> Instruction: Convert the data below into a JSON list of strings with one string per line, leaving out blank lines.
-- start of Records for the task --
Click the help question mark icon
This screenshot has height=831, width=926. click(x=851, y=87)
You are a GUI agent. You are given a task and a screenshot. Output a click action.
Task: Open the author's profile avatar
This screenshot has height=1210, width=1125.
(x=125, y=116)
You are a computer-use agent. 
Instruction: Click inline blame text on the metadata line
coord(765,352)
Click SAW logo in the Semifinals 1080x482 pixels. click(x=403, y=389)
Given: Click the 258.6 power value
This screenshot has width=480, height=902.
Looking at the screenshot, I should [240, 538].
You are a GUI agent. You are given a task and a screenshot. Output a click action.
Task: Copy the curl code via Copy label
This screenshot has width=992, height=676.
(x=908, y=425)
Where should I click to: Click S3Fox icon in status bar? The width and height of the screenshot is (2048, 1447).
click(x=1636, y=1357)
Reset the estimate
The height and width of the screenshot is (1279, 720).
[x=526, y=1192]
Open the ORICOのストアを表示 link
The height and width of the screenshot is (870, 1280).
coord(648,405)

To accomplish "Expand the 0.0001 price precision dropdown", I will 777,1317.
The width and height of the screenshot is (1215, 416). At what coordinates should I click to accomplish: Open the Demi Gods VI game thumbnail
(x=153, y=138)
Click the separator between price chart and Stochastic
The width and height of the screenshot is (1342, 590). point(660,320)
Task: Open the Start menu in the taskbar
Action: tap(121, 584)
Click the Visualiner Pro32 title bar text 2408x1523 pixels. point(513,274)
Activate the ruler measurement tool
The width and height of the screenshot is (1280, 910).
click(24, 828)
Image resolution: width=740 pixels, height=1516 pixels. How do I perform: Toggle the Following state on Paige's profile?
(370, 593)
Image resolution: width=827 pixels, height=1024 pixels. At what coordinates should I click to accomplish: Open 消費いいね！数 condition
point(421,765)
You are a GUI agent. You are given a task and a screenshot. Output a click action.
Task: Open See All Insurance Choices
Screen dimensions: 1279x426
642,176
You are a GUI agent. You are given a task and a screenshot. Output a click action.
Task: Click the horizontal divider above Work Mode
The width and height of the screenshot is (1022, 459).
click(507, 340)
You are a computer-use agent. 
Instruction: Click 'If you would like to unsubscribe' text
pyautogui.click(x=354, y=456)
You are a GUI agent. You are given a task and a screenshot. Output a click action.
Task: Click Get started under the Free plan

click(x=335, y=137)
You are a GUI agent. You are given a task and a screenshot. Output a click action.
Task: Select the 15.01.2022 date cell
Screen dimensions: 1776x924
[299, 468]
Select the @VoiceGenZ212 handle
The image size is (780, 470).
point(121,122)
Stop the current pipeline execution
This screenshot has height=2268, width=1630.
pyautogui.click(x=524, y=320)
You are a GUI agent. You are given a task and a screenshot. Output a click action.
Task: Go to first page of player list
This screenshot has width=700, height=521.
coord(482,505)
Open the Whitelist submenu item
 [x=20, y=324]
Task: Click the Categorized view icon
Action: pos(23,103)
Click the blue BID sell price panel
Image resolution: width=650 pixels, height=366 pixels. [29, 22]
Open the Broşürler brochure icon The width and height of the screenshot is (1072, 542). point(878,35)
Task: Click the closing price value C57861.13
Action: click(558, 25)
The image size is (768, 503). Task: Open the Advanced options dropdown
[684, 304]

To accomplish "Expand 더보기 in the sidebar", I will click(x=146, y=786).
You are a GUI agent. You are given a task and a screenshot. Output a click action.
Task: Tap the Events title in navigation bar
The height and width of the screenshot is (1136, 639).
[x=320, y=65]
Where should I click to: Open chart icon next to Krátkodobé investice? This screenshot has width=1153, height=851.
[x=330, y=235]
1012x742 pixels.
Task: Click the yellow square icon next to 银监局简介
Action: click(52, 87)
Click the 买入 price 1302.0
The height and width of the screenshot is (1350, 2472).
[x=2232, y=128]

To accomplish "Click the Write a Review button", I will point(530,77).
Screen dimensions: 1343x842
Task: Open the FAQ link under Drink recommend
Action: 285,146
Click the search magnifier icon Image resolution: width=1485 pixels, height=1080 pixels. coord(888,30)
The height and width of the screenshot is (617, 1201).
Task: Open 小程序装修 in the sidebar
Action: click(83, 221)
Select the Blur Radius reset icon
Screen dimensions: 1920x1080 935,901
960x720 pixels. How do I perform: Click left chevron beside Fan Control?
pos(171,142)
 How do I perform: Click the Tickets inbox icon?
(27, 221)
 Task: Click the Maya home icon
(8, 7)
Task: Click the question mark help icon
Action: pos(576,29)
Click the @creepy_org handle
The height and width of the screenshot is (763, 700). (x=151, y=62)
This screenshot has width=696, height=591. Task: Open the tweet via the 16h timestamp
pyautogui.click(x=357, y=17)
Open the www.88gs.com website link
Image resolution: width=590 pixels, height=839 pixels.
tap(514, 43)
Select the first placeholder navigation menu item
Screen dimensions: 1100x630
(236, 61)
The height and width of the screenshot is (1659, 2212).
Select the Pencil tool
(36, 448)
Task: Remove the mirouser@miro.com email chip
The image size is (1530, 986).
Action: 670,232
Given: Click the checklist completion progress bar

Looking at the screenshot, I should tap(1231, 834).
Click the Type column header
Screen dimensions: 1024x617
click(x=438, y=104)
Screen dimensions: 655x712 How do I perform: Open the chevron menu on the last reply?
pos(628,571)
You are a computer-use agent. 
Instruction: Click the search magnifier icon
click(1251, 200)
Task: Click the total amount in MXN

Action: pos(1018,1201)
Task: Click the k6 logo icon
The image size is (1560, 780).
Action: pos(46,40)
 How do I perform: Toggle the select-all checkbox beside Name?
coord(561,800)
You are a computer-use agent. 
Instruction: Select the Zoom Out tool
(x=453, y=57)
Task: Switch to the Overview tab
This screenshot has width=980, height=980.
-- end of Records for the task --
> Answer in full:
[
  "Click the help question mark icon",
  "This screenshot has height=831, width=926. click(x=851, y=87)",
  "You are a GUI agent. You are given a task and a screenshot. Output a click action.",
  "Task: Open the author's profile avatar",
  "This screenshot has height=1210, width=1125.",
  "(x=125, y=116)",
  "You are a computer-use agent. ",
  "Instruction: Click inline blame text on the metadata line",
  "coord(765,352)",
  "Click SAW logo in the Semifinals 1080x482 pixels. click(x=403, y=389)",
  "Given: Click the 258.6 power value",
  "This screenshot has width=480, height=902.",
  "Looking at the screenshot, I should [240, 538].",
  "You are a GUI agent. You are given a task and a screenshot. Output a click action.",
  "Task: Copy the curl code via Copy label",
  "This screenshot has width=992, height=676.",
  "(x=908, y=425)",
  "Where should I click to: Click S3Fox icon in status bar? The width and height of the screenshot is (2048, 1447).",
  "click(x=1636, y=1357)",
  "Reset the estimate",
  "The height and width of the screenshot is (1279, 720).",
  "[x=526, y=1192]",
  "Open the ORICOのストアを表示 link",
  "The height and width of the screenshot is (870, 1280).",
  "coord(648,405)",
  "To accomplish \"Expand the 0.0001 price precision dropdown\", I will 777,1317.",
  "The width and height of the screenshot is (1215, 416). At what coordinates should I click to accomplish: Open the Demi Gods VI game thumbnail",
  "(x=153, y=138)",
  "Click the separator between price chart and Stochastic",
  "The width and height of the screenshot is (1342, 590). point(660,320)",
  "Task: Open the Start menu in the taskbar",
  "Action: tap(121, 584)",
  "Click the Visualiner Pro32 title bar text 2408x1523 pixels. point(513,274)",
  "Activate the ruler measurement tool",
  "The width and height of the screenshot is (1280, 910).",
  "click(24, 828)",
  "Image resolution: width=740 pixels, height=1516 pixels. How do I perform: Toggle the Following state on Paige's profile?",
  "(370, 593)",
  "Image resolution: width=827 pixels, height=1024 pixels. At what coordinates should I click to accomplish: Open 消費いいね！数 condition",
  "point(421,765)",
  "You are a GUI agent. You are given a task and a screenshot. Output a click action.",
  "Task: Open See All Insurance Choices",
  "Screen dimensions: 1279x426",
  "642,176",
  "You are a GUI agent. You are given a task and a screenshot. Output a click action.",
  "Task: Click the horizontal divider above Work Mode",
  "The width and height of the screenshot is (1022, 459).",
  "click(507, 340)",
  "You are a computer-use agent. ",
  "Instruction: Click 'If you would like to unsubscribe' text",
  "pyautogui.click(x=354, y=456)",
  "You are a GUI agent. You are given a task and a screenshot. Output a click action.",
  "Task: Click Get started under the Free plan",
  "click(x=335, y=137)",
  "You are a GUI agent. You are given a task and a screenshot. Output a click action.",
  "Task: Select the 15.01.2022 date cell",
  "Screen dimensions: 1776x924",
  "[299, 468]",
  "Select the @VoiceGenZ212 handle",
  "The image size is (780, 470).",
  "point(121,122)",
  "Stop the current pipeline execution",
  "This screenshot has height=2268, width=1630.",
  "pyautogui.click(x=524, y=320)",
  "You are a GUI agent. You are given a task and a screenshot. Output a click action.",
  "Task: Go to first page of player list",
  "This screenshot has width=700, height=521.",
  "coord(482,505)",
  "Open the Whitelist submenu item",
  " [x=20, y=324]",
  "Task: Click the Categorized view icon",
  "Action: pos(23,103)",
  "Click the blue BID sell price panel",
  "Image resolution: width=650 pixels, height=366 pixels. [29, 22]",
  "Open the Broşürler brochure icon The width and height of the screenshot is (1072, 542). point(878,35)",
  "Task: Click the closing price value C57861.13",
  "Action: click(558, 25)",
  "The image size is (768, 503). Task: Open the Advanced options dropdown",
  "[684, 304]",
  "To accomplish \"Expand 더보기 in the sidebar\", I will click(x=146, y=786).",
  "You are a GUI agent. You are given a task and a screenshot. Output a click action.",
  "Task: Tap the Events title in navigation bar",
  "The height and width of the screenshot is (1136, 639).",
  "[x=320, y=65]",
  "Where should I click to: Open chart icon next to Krátkodobé investice? This screenshot has width=1153, height=851.",
  "[x=330, y=235]",
  "1012x742 pixels.",
  "Task: Click the yellow square icon next to 银监局简介",
  "Action: click(52, 87)",
  "Click the 买入 price 1302.0",
  "The height and width of the screenshot is (1350, 2472).",
  "[x=2232, y=128]",
  "To accomplish \"Click the Write a Review button\", I will point(530,77).",
  "Screen dimensions: 1343x842",
  "Task: Open the FAQ link under Drink recommend",
  "Action: 285,146",
  "Click the search magnifier icon Image resolution: width=1485 pixels, height=1080 pixels. coord(888,30)",
  "The height and width of the screenshot is (617, 1201).",
  "Task: Open 小程序装修 in the sidebar",
  "Action: click(83, 221)",
  "Select the Blur Radius reset icon",
  "Screen dimensions: 1920x1080 935,901",
  "960x720 pixels. How do I perform: Click left chevron beside Fan Control?",
  "pos(171,142)",
  " How do I perform: Click the Tickets inbox icon?",
  "(27, 221)",
  " Task: Click the Maya home icon",
  "(8, 7)",
  "Task: Click the question mark help icon",
  "Action: pos(576,29)",
  "Click the @creepy_org handle",
  "The height and width of the screenshot is (763, 700). (x=151, y=62)",
  "This screenshot has width=696, height=591. Task: Open the tweet via the 16h timestamp",
  "pyautogui.click(x=357, y=17)",
  "Open the www.88gs.com website link",
  "Image resolution: width=590 pixels, height=839 pixels.",
  "tap(514, 43)",
  "Select the first placeholder navigation menu item",
  "Screen dimensions: 1100x630",
  "(236, 61)",
  "The height and width of the screenshot is (1659, 2212).",
  "Select the Pencil tool",
  "(36, 448)",
  "Task: Remove the mirouser@miro.com email chip",
  "The image size is (1530, 986).",
  "Action: 670,232",
  "Given: Click the checklist completion progress bar",
  "Looking at the screenshot, I should tap(1231, 834).",
  "Click the Type column header",
  "Screen dimensions: 1024x617",
  "click(x=438, y=104)",
  "Screen dimensions: 655x712 How do I perform: Open the chevron menu on the last reply?",
  "pos(628,571)",
  "You are a computer-use agent. ",
  "Instruction: Click the search magnifier icon",
  "click(1251, 200)",
  "Task: Click the total amount in MXN",
  "Action: pos(1018,1201)",
  "Task: Click the k6 logo icon",
  "The image size is (1560, 780).",
  "Action: pos(46,40)",
  " How do I perform: Toggle the select-all checkbox beside Name?",
  "coord(561,800)",
  "You are a computer-use agent. ",
  "Instruction: Select the Zoom Out tool",
  "(x=453, y=57)",
  "Task: Switch to the Overview tab",
  "This screenshot has width=980, height=980."
]